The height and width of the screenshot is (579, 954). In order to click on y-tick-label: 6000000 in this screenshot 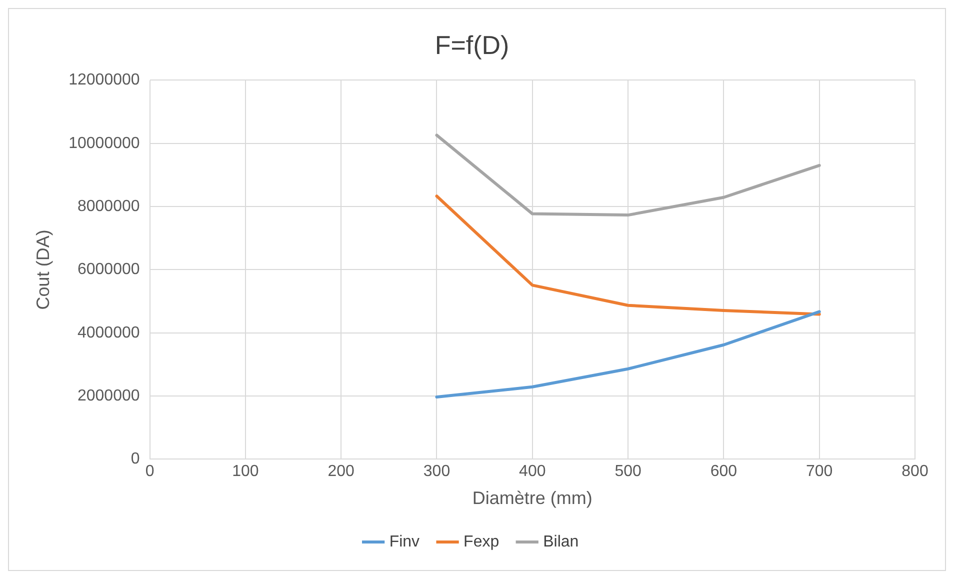, I will do `click(108, 270)`.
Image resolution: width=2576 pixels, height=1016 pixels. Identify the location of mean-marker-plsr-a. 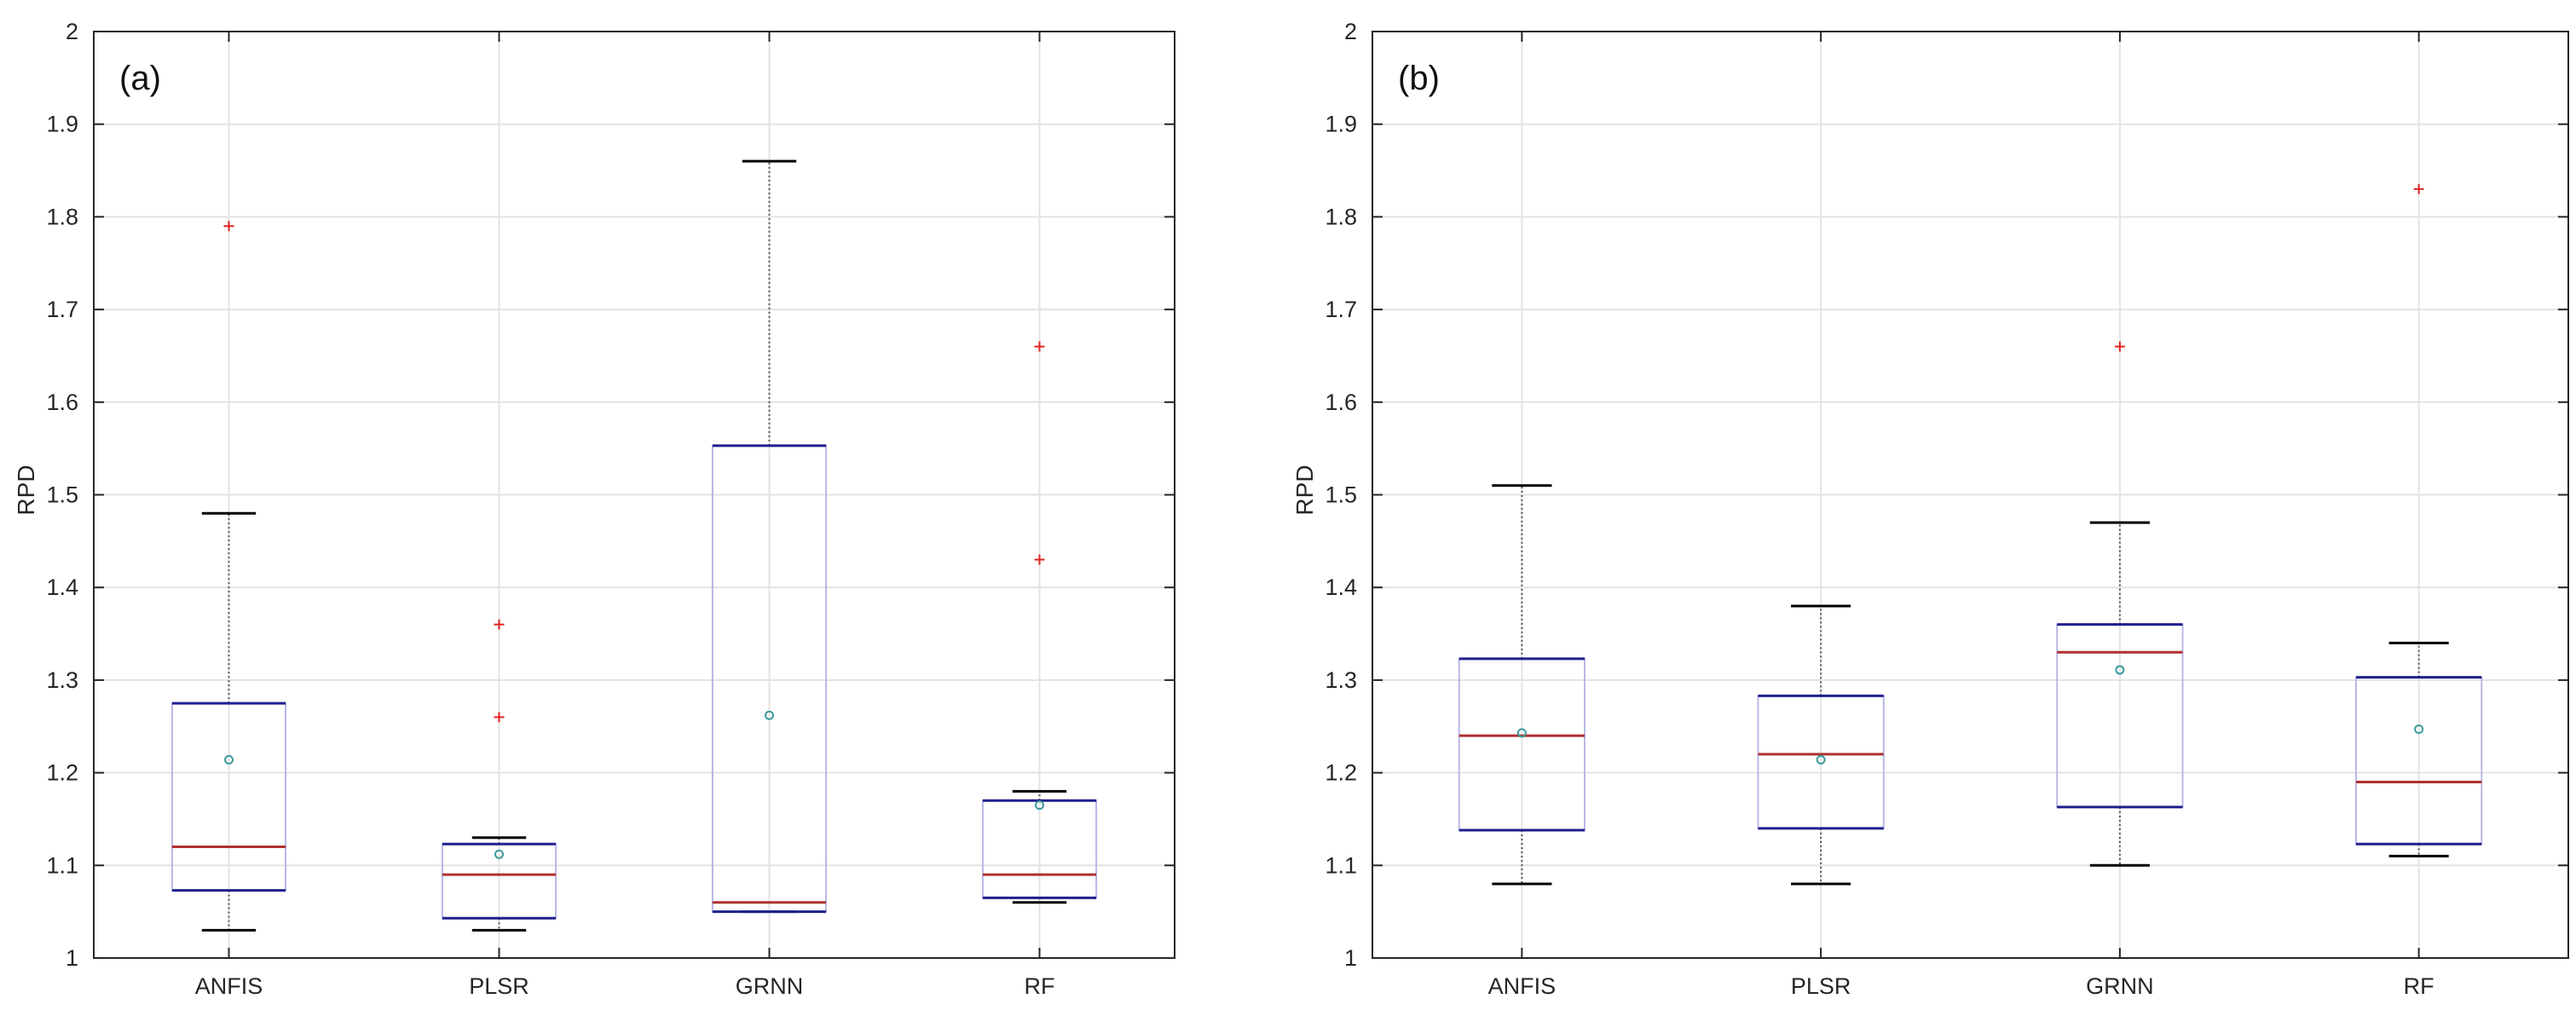
(499, 854).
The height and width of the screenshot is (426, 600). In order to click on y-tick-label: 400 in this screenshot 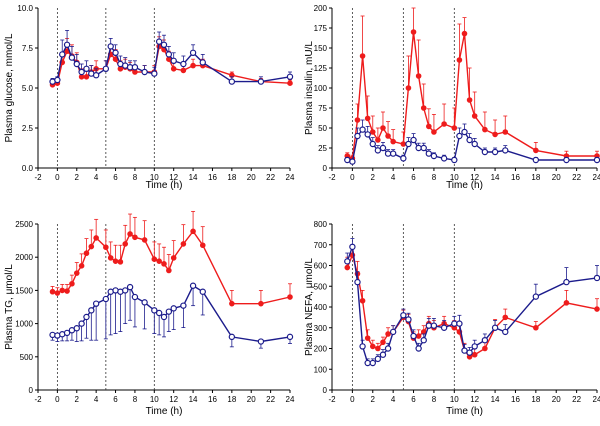, I will do `click(321, 308)`.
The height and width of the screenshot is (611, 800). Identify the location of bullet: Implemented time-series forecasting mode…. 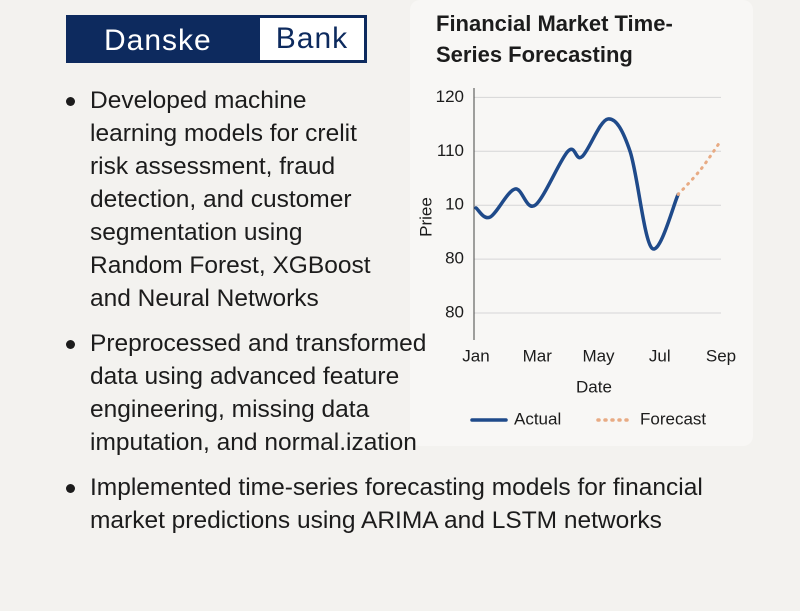
(406, 504).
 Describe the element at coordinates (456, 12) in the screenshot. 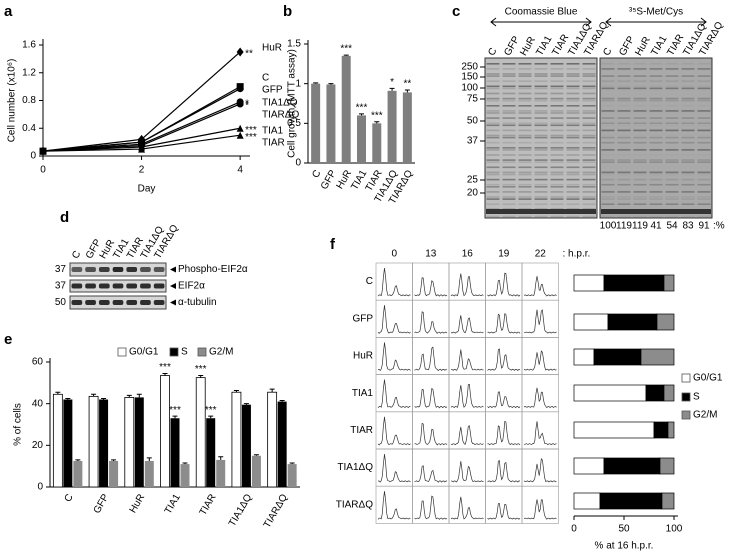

TASK INSTRUCTIONS:
Please copy the records word for word, from the line with "The height and width of the screenshot is (611, 800)." through the end of the records, and leave the pictures out of your answer.

ANSWER BELOW:
The height and width of the screenshot is (611, 800). Identify the location of bullet: Implemented time-series forecasting mode…. 
(406, 504).
 Describe the element at coordinates (456, 12) in the screenshot. 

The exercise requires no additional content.